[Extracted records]
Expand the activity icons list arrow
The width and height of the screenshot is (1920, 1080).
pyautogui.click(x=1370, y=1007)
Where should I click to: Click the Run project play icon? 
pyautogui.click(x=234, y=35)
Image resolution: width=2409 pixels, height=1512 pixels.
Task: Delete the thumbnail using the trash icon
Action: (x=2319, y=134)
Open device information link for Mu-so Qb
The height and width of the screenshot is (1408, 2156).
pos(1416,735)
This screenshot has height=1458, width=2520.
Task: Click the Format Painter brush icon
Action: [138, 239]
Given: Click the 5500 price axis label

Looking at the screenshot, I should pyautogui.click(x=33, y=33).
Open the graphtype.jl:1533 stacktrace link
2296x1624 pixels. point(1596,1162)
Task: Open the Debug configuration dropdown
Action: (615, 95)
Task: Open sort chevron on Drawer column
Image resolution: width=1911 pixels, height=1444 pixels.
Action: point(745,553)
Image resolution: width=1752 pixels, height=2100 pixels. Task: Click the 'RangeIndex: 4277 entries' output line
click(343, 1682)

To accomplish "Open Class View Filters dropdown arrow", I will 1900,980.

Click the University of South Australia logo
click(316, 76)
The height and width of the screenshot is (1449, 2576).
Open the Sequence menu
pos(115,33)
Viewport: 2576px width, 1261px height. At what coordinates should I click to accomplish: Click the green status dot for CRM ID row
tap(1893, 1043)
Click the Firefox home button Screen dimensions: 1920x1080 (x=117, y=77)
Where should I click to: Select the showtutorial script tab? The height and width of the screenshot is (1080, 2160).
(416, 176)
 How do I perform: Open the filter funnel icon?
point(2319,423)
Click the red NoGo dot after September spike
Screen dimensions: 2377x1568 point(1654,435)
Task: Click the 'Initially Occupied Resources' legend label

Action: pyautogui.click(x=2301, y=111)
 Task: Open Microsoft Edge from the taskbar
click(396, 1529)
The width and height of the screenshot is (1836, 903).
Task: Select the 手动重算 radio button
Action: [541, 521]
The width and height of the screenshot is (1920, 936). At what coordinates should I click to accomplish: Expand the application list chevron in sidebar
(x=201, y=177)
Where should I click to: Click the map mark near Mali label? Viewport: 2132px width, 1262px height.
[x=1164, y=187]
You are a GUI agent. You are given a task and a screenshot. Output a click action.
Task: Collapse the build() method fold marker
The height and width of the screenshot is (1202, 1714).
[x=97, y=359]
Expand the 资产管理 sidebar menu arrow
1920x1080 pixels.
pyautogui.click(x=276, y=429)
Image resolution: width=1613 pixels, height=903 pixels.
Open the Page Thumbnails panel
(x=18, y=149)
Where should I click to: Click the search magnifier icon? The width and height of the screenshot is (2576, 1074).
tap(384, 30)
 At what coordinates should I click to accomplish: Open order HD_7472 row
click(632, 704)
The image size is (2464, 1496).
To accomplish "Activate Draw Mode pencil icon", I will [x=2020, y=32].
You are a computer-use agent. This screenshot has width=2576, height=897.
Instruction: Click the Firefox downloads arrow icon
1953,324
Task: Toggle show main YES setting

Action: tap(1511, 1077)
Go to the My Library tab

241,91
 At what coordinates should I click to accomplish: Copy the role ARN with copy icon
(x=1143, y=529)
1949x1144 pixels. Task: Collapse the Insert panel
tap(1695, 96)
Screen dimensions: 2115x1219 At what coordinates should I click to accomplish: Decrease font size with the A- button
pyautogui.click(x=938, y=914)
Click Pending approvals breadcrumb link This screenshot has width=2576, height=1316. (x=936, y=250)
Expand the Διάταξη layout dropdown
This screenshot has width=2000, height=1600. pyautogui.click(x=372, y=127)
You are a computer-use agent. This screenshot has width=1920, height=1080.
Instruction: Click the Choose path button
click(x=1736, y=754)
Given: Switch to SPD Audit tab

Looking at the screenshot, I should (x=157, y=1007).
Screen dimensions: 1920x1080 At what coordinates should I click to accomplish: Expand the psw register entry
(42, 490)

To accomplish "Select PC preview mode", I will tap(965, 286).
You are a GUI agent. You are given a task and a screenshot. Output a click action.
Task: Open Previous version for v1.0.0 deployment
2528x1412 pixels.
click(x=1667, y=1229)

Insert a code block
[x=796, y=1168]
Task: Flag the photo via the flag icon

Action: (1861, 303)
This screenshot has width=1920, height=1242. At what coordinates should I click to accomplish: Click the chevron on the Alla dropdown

- [TASK GOAL] Which of the lines above hold the string "will"? Copy each one.

- [TASK SOLUTION]
To accomplish "Open Class View Filters dropdown arrow", I will 1900,980.
To accomplish "Activate Draw Mode pencil icon", I will [x=2020, y=32].
To accomplish "Select PC preview mode", I will tap(965, 286).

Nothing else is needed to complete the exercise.